To summarize, distinct lines of research converge on the idea that there are two basic ways of thinking about humanness, which emphasize species-typical and species-unique qualities, respectively. HN is a species-typical sense of humanness that emphasizes our continuity with nature. HN is understood as the human essence—innate, immutable, and universal (Haslam et al., 2005). HN is characterized by capacities for primary consciousness (i.e., being aware of things in the world), basic or primary emotions (e.g., pleasure, fear), and appetites (e.g., hunger), as well as capacities for forming and maintaining affectionate relationships (interpersonal warmth), learning from experience (cognitive openness), and individuality and self-determination (H. M. Gray et al., 2007; Haslam et al., 2005, 2004). HN marks the boundary between humans and inert nonhumans—robots and machines. Consistent with this, denying HN to people characterizes them as machine-like (Loughnan & Haslam, 2007; Loughnan et al., 2009).

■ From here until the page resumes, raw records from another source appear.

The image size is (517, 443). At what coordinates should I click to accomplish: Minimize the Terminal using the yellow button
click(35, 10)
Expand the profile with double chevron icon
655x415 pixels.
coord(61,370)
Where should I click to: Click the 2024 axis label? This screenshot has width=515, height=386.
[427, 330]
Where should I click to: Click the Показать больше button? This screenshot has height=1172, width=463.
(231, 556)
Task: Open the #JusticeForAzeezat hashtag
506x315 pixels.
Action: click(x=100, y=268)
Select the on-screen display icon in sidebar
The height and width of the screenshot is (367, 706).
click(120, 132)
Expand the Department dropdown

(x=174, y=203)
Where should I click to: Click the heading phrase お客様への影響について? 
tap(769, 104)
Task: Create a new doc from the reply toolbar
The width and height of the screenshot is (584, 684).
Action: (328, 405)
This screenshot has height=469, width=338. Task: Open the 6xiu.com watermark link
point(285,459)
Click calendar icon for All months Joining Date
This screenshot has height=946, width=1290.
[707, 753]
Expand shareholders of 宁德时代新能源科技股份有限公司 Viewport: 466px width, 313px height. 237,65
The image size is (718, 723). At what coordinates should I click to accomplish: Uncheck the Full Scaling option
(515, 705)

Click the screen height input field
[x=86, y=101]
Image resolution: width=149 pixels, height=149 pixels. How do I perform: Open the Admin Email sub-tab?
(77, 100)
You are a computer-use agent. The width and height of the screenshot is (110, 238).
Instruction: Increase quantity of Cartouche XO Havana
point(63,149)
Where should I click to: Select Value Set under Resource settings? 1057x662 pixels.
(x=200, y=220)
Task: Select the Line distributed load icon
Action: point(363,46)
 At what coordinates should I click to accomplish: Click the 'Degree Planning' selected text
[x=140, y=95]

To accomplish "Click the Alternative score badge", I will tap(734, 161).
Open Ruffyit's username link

HU is a species-unique sense of humanness that emphasizes our transcendence of nature. HU is not understood as a natural human inheritance but, rather, as acquired through social learning and enculturation (Haslam et al., 2005). HU is characterized by capacities for higher-order consciousness (i.e., being conscious of being conscious, semantic ability) and uniquely human emotions (e.g., love, shame), as well as cognitively complex capacities for rationality (thought, planning), language, and the self-control and moral sensibility required for civility (Demoulin et al., 2004; H. M. Gray et al., 2007; Haslam et al., 2005, 2004). HU, by definition, marks the boundary between humans and animals. Consistent with this, denying HU to people characterizes them as animal-like (Loughnan & Haslam, 2007; Loughnan et al., 2009).
Although previous attribute-based research has demonstrated that lay conceptions of humanness distinguish between a species-typical sense (i.e., HN) and a species-unique sense (i.e., HU), research to date has not examined whether these two senses of humanness are discerned when the focal attributes are behaviors. Examining humanness beliefs about behaviors is crucial given that basic behavioral representations of people undergird more complex trait-based representations. The present study addresses this gap in our understanding of lay concepts of humanness. Demonstrating that HN and HU are discerned among behaviors, that these dimensions are distinct, and that the conceptual characterizations of these dimensions parallel those found in previous attribute-based research would strengthen the argument that two distinct senses of humanness underlie conceptions of humanness in Western folk psychology.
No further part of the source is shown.